Larry Craig

Republicans weighing Craig's open seats

WASHINGTON — U.S. Sen. Larry Craig's expected exit from the Senate — assuming he really does resign Sept. 30 — has set off behind-the-scenes maneuvering to see which Senate Republicans will be the indirect beneficiaries of the Idaho Republican's demise.

The most plum assignment Craig would leave behind is a seat on the Appropriations Committee, which doles out more than $900 billion a year in federal spending. Senators were mum about the top candidates for the slot, which will be filled by Minority Leader Mitch McConnell, R-Ky.

If McConnell uses seniority as his measuring stick, the classes of 1996 and 1998 are in line for the Appropriations slot. Senators are allowed to hold only one "Super A" committee post, so the most senior members already are on premier panels and won't give up those spots to become junior members on Appropriations. Attention will focus on Susan Collins of Maine and Mike Enzi of Wyoming.

Even if Craig does return, GOP leaders have already stripped him of his posts as the top Republican on one committee and two subcommittees, so some shuffling there is in order. At the Veterans' Affairs Committee, Lisa Murkowski of Alaska is in line to become the ranking Republican. On the Energy and Natural Resources Committee, the top Republican post on a subcommittee is likely to fall to such junior senators as Jim DeMint of South Carolina or Bob Corker of Tennessee.

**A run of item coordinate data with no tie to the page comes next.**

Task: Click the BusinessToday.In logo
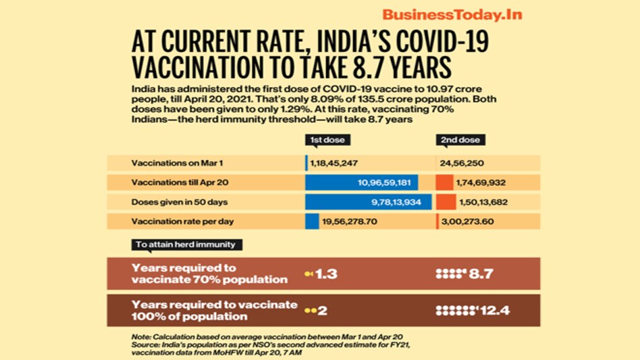pos(452,15)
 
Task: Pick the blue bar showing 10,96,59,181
pos(362,182)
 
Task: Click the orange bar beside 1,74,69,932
pos(444,182)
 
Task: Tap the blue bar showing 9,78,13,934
pos(369,202)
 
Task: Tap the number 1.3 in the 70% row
pos(326,274)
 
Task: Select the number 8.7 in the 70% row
pos(481,274)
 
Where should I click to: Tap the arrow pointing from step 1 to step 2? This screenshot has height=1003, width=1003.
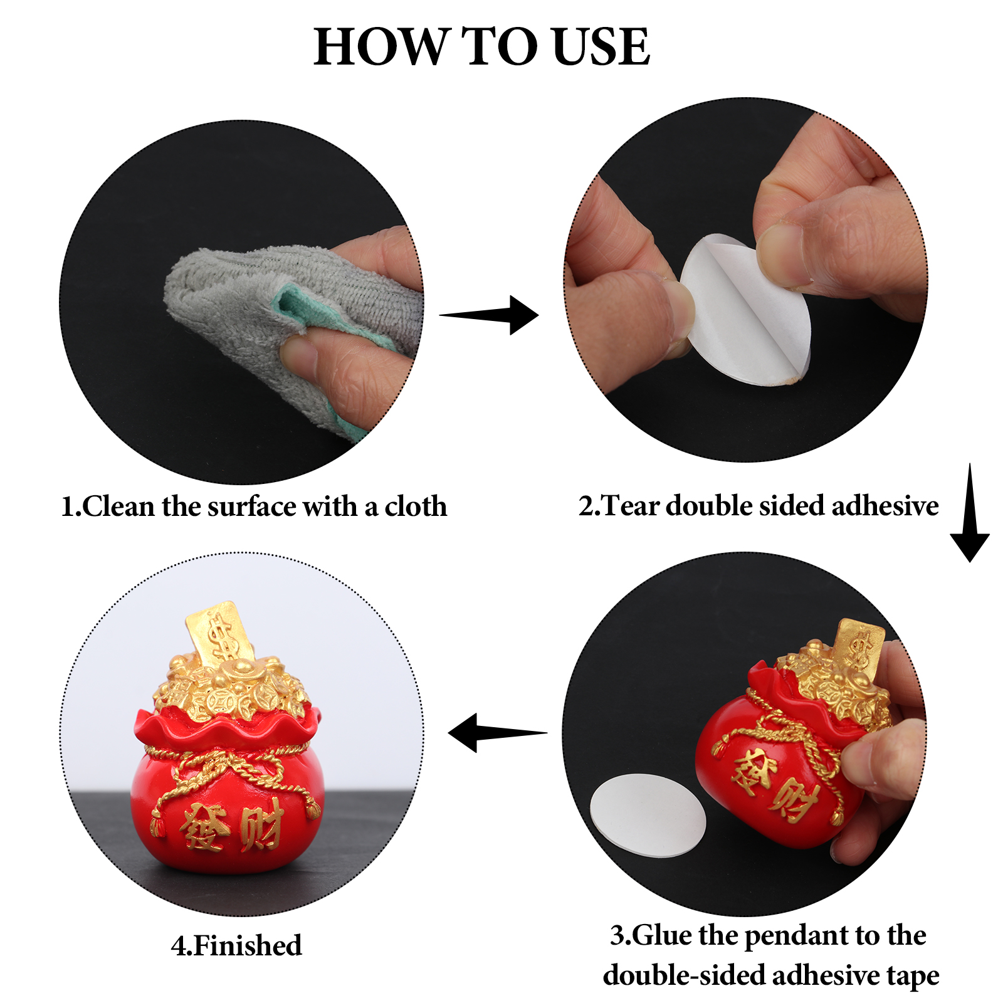[x=489, y=315]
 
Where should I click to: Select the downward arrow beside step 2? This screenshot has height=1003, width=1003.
[x=970, y=513]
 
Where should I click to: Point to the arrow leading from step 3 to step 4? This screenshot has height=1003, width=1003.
[x=498, y=732]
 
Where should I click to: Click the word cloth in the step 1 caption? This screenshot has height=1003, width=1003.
[x=416, y=507]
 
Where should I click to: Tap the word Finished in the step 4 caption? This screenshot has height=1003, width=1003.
[x=248, y=945]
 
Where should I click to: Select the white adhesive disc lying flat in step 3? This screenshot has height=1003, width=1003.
[x=648, y=815]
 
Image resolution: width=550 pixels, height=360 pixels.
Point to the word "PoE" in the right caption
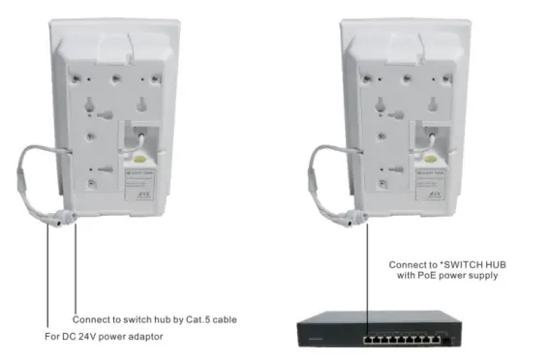pos(426,276)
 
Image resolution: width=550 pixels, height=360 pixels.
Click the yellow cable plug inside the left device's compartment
pos(141,152)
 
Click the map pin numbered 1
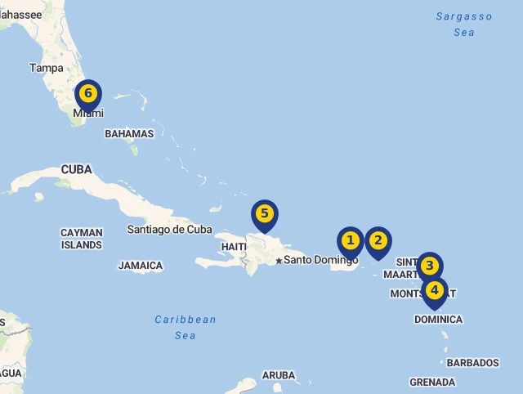[x=351, y=241]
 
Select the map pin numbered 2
[x=378, y=241]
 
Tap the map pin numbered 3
[x=429, y=266]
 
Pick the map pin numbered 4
[x=435, y=290]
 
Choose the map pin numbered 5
[x=264, y=215]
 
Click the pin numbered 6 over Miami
[x=88, y=94]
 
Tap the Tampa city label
[x=46, y=68]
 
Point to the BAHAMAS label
[x=129, y=133]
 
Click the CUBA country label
[x=76, y=170]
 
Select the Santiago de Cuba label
[x=169, y=229]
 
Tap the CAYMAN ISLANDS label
[x=82, y=239]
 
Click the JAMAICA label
[x=141, y=266]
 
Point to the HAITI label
[x=234, y=247]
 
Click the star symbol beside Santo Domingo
[x=279, y=261]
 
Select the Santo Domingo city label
[x=321, y=260]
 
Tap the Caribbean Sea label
[x=186, y=327]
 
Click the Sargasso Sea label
[x=464, y=24]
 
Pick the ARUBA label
[x=279, y=375]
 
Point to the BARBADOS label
[x=472, y=362]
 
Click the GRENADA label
[x=432, y=382]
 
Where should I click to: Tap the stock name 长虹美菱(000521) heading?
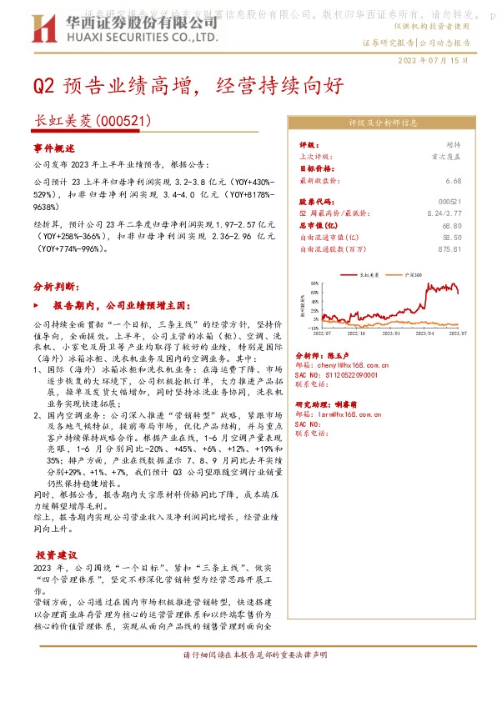[x=92, y=121]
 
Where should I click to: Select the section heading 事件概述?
[x=54, y=148]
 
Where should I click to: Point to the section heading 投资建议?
[x=55, y=554]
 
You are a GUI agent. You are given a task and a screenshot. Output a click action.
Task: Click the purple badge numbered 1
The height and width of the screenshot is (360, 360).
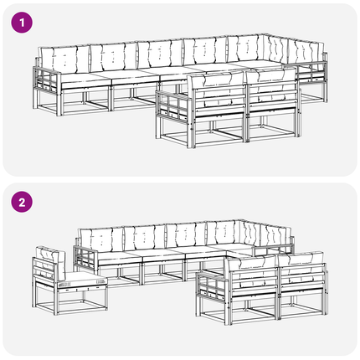22,23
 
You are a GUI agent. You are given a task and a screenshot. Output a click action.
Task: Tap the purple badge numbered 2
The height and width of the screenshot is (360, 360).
22,202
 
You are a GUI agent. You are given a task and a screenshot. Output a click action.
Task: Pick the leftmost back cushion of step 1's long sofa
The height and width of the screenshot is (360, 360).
65,59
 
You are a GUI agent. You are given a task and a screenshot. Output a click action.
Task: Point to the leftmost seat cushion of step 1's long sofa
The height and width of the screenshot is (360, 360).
84,79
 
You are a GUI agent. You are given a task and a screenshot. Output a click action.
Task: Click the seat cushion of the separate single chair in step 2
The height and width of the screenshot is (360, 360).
85,278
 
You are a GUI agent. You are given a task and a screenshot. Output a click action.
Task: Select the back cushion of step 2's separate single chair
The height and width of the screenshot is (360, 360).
50,261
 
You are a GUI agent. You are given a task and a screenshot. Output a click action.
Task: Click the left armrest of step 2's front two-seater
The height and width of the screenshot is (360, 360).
210,285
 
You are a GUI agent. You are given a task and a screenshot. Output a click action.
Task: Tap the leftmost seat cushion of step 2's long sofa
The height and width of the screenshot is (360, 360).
120,257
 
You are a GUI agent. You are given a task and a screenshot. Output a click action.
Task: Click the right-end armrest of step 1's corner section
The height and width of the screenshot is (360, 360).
312,73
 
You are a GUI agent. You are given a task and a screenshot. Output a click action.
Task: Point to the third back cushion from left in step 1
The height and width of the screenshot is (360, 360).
160,54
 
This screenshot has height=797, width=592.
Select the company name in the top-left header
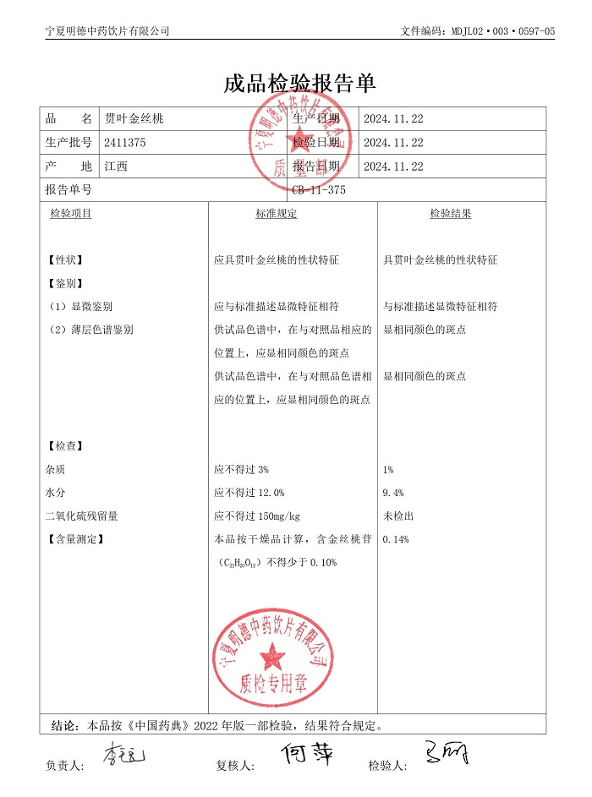(x=107, y=31)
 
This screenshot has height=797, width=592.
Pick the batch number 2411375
(x=125, y=143)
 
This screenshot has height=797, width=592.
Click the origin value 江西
(x=116, y=166)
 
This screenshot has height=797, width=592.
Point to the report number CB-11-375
(x=319, y=190)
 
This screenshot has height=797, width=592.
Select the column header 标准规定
(x=277, y=214)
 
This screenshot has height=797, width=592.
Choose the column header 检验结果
(x=450, y=214)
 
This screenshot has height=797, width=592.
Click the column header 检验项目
(x=71, y=214)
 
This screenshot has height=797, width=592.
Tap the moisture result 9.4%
(x=393, y=493)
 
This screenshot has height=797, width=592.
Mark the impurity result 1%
(x=388, y=469)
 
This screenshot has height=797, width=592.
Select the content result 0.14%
(x=396, y=539)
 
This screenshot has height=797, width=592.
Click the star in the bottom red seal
(x=273, y=653)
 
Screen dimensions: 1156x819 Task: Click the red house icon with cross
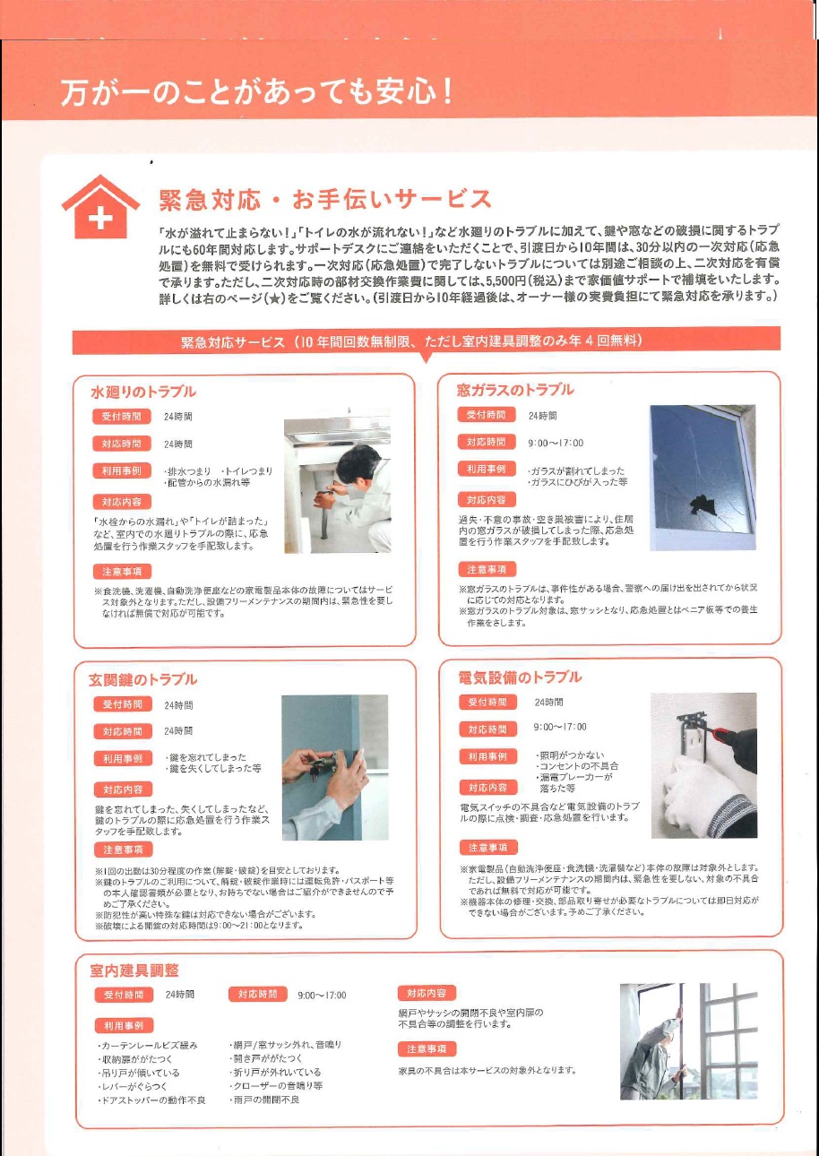(100, 207)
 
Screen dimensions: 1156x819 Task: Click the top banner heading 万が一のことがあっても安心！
(255, 92)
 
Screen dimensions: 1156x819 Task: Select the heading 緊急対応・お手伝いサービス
(324, 198)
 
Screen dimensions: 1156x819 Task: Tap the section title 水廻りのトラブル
(143, 392)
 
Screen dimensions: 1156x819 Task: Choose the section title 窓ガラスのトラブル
(515, 390)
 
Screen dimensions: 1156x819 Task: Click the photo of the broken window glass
(703, 477)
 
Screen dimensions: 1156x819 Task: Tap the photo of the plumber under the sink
(337, 485)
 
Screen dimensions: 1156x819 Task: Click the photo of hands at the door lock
(334, 766)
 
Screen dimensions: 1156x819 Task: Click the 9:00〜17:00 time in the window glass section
(556, 443)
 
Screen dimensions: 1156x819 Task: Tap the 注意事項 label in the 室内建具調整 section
(427, 1048)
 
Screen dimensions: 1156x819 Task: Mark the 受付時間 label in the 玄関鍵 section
(123, 704)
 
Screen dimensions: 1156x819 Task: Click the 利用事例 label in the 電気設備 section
(487, 757)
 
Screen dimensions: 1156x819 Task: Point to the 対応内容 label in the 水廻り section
(122, 502)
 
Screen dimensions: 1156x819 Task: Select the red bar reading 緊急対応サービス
(426, 341)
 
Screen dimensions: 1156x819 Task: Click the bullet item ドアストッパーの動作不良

One subcommittee leadership post of Craig's might not be so sought-after: top Republican on the Senate Appropriations subcommittee on the interior. The past three top Republicans on that panel have taken a spill. Before Craig, the top Republican on the panel (and the chairman) was Conrad Burns of Montana, who lost his re-election bid last fall. Burns was preceded by Slade Gorton of Washington, who lost his 2000 reelection race.

Prime suspects to replace Craig there are Sam Brownback of Kansas, Wayne Allard of Colorado or Lamar Alexander of Tennessee.